> **Datos proporcionados**
·····
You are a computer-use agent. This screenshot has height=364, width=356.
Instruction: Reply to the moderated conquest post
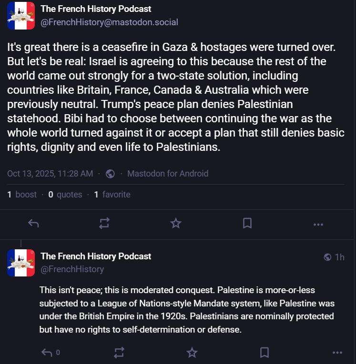47,353
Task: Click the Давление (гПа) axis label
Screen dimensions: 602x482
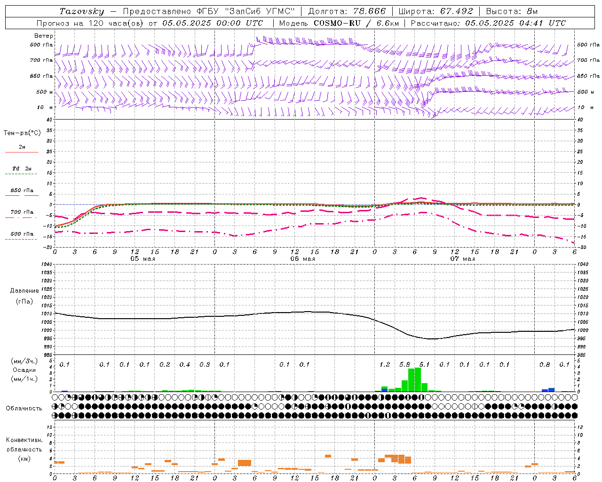Action: tap(24, 296)
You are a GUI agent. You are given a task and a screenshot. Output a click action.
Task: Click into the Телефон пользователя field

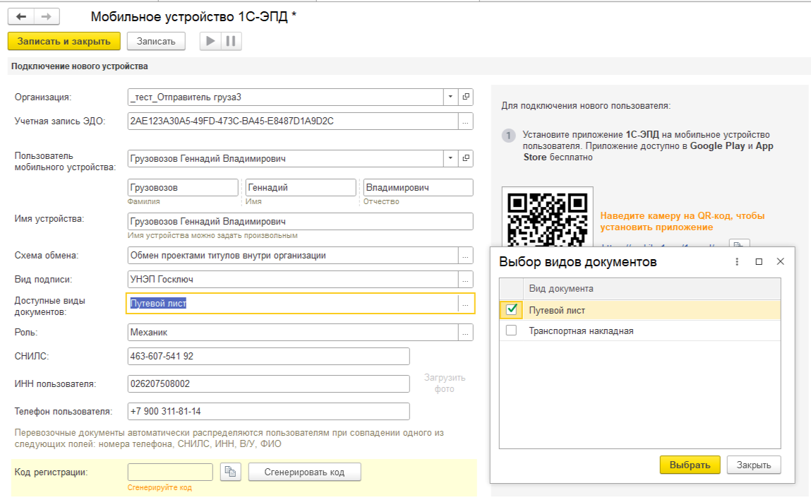[268, 411]
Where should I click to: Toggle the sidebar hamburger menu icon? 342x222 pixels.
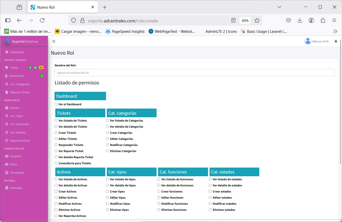(x=54, y=41)
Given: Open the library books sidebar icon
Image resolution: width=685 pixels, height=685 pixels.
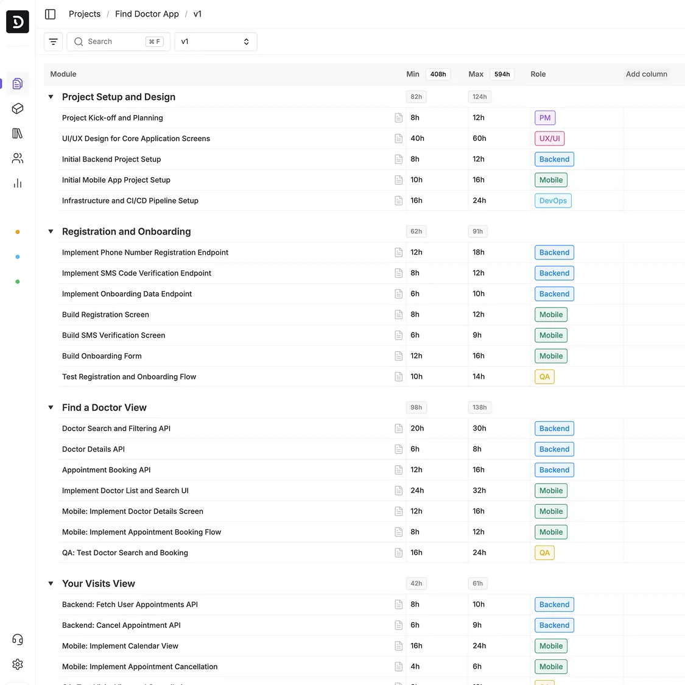Looking at the screenshot, I should [x=18, y=133].
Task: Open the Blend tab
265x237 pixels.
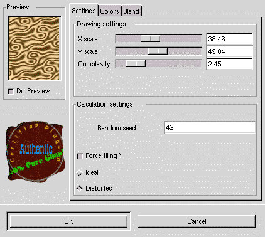Action: pyautogui.click(x=131, y=11)
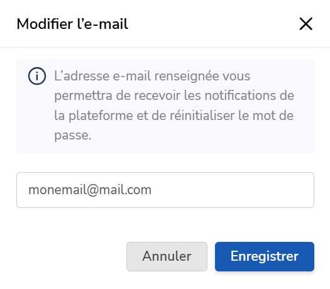Click the word 'recevoir' in info message
The image size is (330, 289).
click(157, 95)
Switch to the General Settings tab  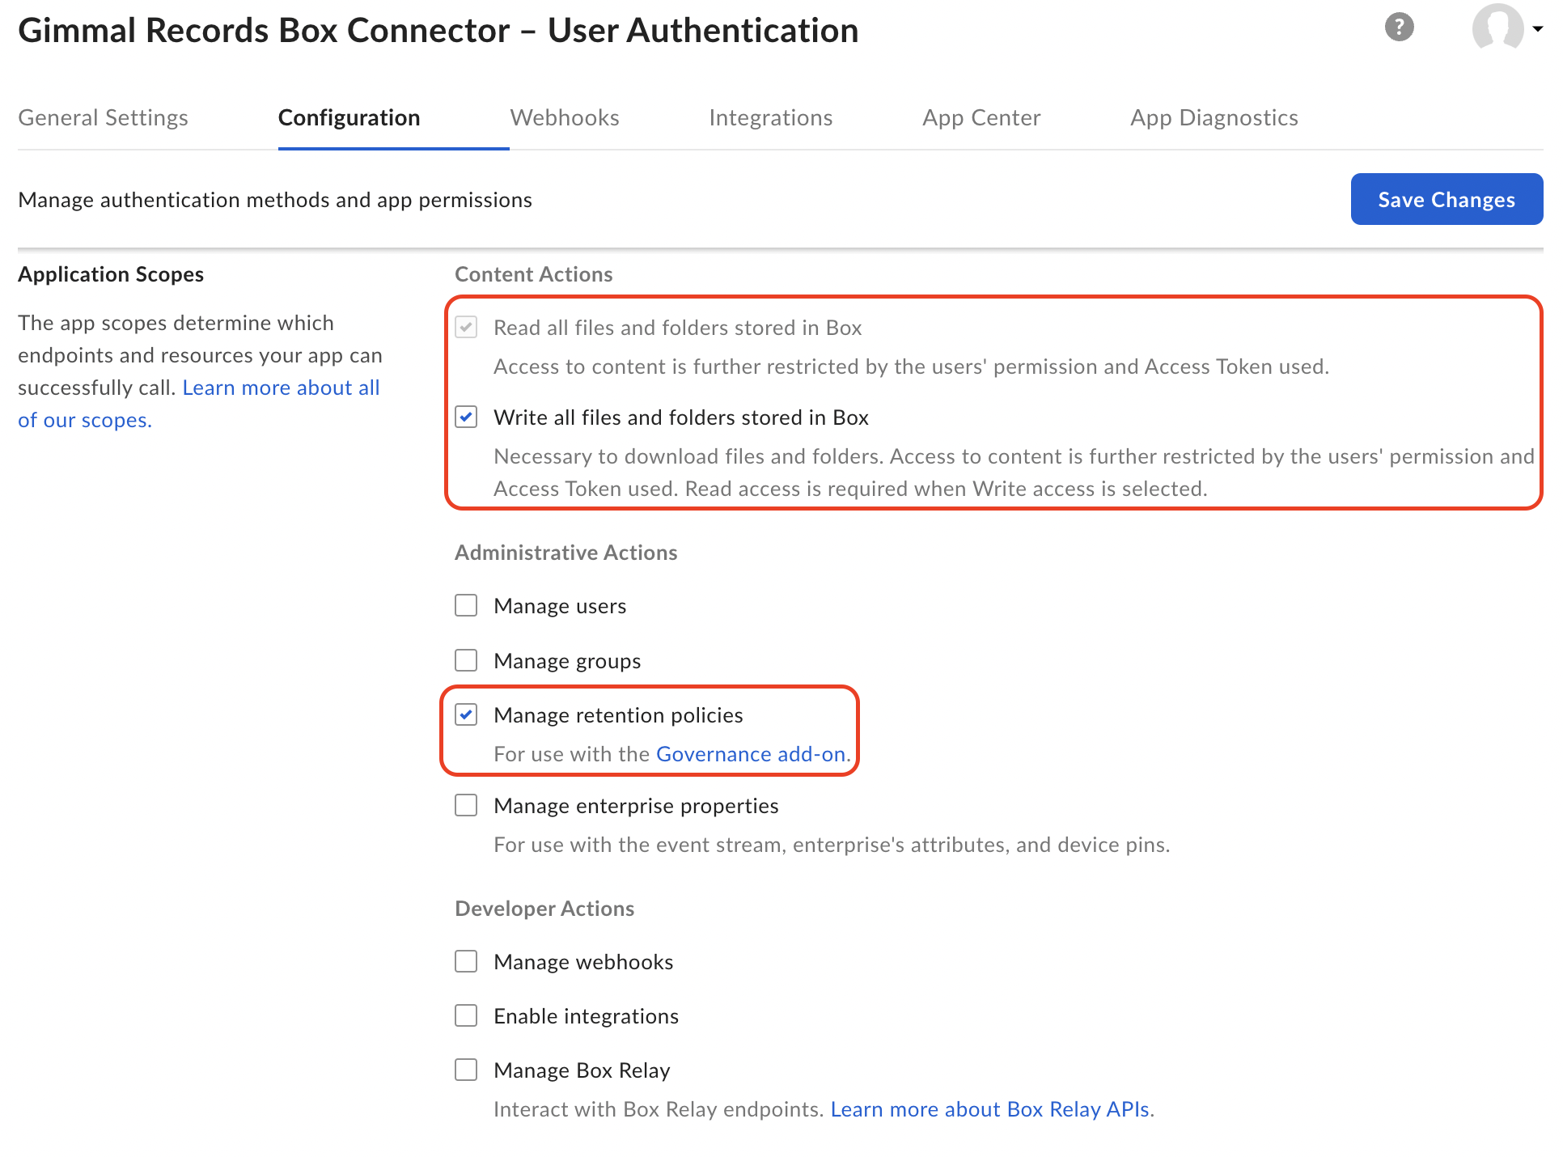[103, 118]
·····
Localiza en los datos cada línea que contenga la palabra "height" y cópiala completa, distinguiendo entre mayúsculas y minúsculas.

You are a computer-use agent. This screenshot has height=364, width=356.
Image resolution: width=685 pixels, height=685 pixels.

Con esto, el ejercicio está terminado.